STUDY TEXT>
Quote:
Hate to break it to you, but these "failures at life" are spot on. I know you don't want to believe me, but it's the truth. I felt the same way when I got into my LTR at 20. All these people told me to not get too serious and enjoy my time as a young adult. I, of course, ignored that advice, and wish I hadn't.
I didn't say the were failures at life because they tried to influence her. I'm saying they're that because that's really what they are.Those people have nothing going for them.If you're not successful dont give advice about how to be successful.That was the idea.
Quote:
Add to this the fact that it is a long distance relationship, where she doesn't even see you 90% of the time. Being physical with someone 2 days out of the month is not normal for an 18 year old, nor a 20 year old. She obviously isn't happy with the way things are, and no matter how hard you try to convince her otherwise she will continue to be unhappy. It isn't your fault - It is just the way the cards were dealt. You can't, and shouldn't, give up college to make her happy. And it sounds like she can't move just yet, so that won't happen either.
I know this. And you're right.I also said something along these lines in my first post.
Quote:
If you love her, and it sounds like you do, let her go. Enjoy the time outside of the relationship, and if you both still feel the connection after a year and a half apart, you can talk about it then. Don't waste your younger years, they go by quick.
This is also true.My emotion storm was keeping me from seeing this simple truth.I understand your point , but nothing of these years was wasted. It was a great experience and a immense opportunity to learn a great deal of things.Which I did.
Quote:
This weekend, do as Heywood says. Make it enjoyable. When the serious talk comes, and it will, don't avoid it. If you want, tell her to save it for the last day and enjoy the rest of the time. Unless it is a weight on her mind, which it may very well be. Be understanding, and if she wants it to end, end it. Don't get angry, end it in a mature manner. Trust me, you'll feel 10x better about it, knowing you handled it maturely.
I'm a rational guy and nothing if not capable of being mature. So is she. I have no reason to be angry and ending it maturely is exactly what I want and I bet it's what she wants too. There's no reason for anger and resentment.I already said in my first post everything she told me is completely understandable.
I managed to get myself together and see things a lot clearer now.
Like I said , a great movie deserves a great ending. I won't settle for anything less.
I guess I should be happy.After all most breakups are a result of insecurity , cheating , lying , all that ugly stuff.Seems like I actually picked a lucky card if I think about it.
Thanks for your input.It was helpful ^_^.

DIRECTIONS> Reproduce the forum reply above, about ending a long-distance relationship, in full and word for word.

DATA PROVIDED>
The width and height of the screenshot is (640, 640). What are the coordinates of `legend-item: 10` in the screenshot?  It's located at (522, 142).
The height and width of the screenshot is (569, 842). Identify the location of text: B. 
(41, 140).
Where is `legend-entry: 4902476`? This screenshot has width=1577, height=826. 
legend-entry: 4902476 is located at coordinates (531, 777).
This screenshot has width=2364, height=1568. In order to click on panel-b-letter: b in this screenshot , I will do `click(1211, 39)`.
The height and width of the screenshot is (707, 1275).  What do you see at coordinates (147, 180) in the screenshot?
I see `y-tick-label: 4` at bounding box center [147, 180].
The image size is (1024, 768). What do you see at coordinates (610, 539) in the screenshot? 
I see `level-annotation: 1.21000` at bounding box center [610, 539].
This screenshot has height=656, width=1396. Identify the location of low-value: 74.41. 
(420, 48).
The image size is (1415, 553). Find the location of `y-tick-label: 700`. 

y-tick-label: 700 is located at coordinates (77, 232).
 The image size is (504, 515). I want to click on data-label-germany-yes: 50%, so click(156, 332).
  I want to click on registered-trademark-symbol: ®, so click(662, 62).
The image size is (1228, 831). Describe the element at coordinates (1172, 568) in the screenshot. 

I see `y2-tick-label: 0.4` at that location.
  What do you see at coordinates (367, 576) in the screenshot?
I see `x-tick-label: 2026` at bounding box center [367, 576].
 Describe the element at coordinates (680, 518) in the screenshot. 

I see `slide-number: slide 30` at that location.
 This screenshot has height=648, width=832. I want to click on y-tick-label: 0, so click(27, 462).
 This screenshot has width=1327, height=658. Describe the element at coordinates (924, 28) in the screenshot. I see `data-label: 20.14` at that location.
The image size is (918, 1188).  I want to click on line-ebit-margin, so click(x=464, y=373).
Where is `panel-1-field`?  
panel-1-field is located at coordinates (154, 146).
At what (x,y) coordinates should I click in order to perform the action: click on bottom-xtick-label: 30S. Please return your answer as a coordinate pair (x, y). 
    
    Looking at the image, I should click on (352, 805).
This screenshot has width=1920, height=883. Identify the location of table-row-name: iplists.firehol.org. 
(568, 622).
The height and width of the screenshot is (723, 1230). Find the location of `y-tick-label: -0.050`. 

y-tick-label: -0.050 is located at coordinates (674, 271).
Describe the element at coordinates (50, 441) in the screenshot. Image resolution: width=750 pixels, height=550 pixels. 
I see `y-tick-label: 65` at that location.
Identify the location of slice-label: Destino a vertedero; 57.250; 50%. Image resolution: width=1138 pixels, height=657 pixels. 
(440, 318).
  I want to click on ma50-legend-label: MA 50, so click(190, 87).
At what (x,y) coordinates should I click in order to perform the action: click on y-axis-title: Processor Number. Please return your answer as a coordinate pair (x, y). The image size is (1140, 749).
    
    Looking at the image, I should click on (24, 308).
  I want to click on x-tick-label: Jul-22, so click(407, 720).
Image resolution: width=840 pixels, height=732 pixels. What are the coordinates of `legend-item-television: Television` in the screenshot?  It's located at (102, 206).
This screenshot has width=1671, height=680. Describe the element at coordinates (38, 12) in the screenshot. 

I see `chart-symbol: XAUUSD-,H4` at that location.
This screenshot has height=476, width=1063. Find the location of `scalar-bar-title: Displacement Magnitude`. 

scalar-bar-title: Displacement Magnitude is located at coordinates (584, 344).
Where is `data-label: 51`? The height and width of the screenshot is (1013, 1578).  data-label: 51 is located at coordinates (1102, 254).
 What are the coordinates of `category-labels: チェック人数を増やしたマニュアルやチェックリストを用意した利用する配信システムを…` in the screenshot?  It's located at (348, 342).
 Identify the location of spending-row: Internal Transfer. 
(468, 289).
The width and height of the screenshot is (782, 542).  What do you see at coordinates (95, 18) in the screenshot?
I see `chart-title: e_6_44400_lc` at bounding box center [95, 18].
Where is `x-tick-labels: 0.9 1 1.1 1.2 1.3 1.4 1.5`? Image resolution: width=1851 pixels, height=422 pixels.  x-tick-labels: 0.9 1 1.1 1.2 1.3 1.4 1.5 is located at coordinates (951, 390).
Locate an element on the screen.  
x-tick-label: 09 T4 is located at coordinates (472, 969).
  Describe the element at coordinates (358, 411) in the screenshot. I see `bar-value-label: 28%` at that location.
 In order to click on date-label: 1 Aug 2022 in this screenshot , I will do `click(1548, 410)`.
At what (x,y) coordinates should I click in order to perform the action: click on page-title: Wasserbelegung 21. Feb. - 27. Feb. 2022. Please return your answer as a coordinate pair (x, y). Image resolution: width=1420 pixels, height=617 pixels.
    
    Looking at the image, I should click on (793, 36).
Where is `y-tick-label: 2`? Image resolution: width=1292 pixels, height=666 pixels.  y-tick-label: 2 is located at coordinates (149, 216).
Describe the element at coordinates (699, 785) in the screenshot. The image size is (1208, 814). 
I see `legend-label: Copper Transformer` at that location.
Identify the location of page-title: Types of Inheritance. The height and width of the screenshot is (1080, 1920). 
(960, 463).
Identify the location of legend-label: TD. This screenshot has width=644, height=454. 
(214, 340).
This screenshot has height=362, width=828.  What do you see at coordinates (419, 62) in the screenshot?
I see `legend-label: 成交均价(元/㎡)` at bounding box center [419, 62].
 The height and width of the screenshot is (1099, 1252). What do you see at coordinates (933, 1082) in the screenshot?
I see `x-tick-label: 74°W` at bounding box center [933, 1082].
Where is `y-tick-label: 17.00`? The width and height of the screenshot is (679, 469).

SOLUTION BELOW>
Quote:
Hate to break it to you, but these "failures at life" are spot on. I know you don't want to believe me, but it's the truth. I felt the same way when I got into my LTR at 20. All these people told me to not get too serious and enjoy my time as a young adult. I, of course, ignored that advice, and wish I hadn't.
I didn't say the were failures at life because they tried to influence her. I'm saying they're that because that's really what they are.Those people have nothing going for them.If you're not successful dont give advice about how to be successful.That was the idea.
Quote:
Add to this the fact that it is a long distance relationship, where she doesn't even see you 90% of the time. Being physical with someone 2 days out of the month is not normal for an 18 year old, nor a 20 year old. She obviously isn't happy with the way things are, and no matter how hard you try to convince her otherwise she will continue to be unhappy. It isn't your fault - It is just the way the cards were dealt. You can't, and shouldn't, give up college to make her happy. And it sounds like she can't move just yet, so that won't happen either.
I know this. And you're right.I also said something along these lines in my first post.
Quote:
If you love her, and it sounds like you do, let her go. Enjoy the time outside of the relationship, and if you both still feel the connection after a year and a half apart, you can talk about it then. Don't waste your younger years, they go by quick.
This is also true.My emotion storm was keeping me from seeing this simple truth.I understand your point , but nothing of these years was wasted. It was a great experience and a immense opportunity to learn a great deal of things.Which I did.
Quote:
This weekend, do as Heywood says. Make it enjoyable. When the serious talk comes, and it will, don't avoid it. If you want, tell her to save it for the last day and enjoy the rest of the time. Unless it is a weight on her mind, which it may very well be. Be understanding, and if she wants it to end, end it. Don't get angry, end it in a mature manner. Trust me, you'll feel 10x better about it, knowing you handled it maturely.
I'm a rational guy and nothing if not capable of being mature. So is she. I have no reason to be angry and ending it maturely is exactly what I want and I bet it's what she wants too. There's no reason for anger and resentment.I already said in my first post everything she told me is completely understandable.
I managed to get myself together and see things a lot clearer now.
Like I said , a great movie deserves a great ending. I won't settle for anything less.
I guess I should be happy.After all most breakups are a result of insecurity , cheating , lying , all that ugly stuff.Seems like I actually picked a lucky card if I think about it.
Thanks for your input.It was helpful ^_^.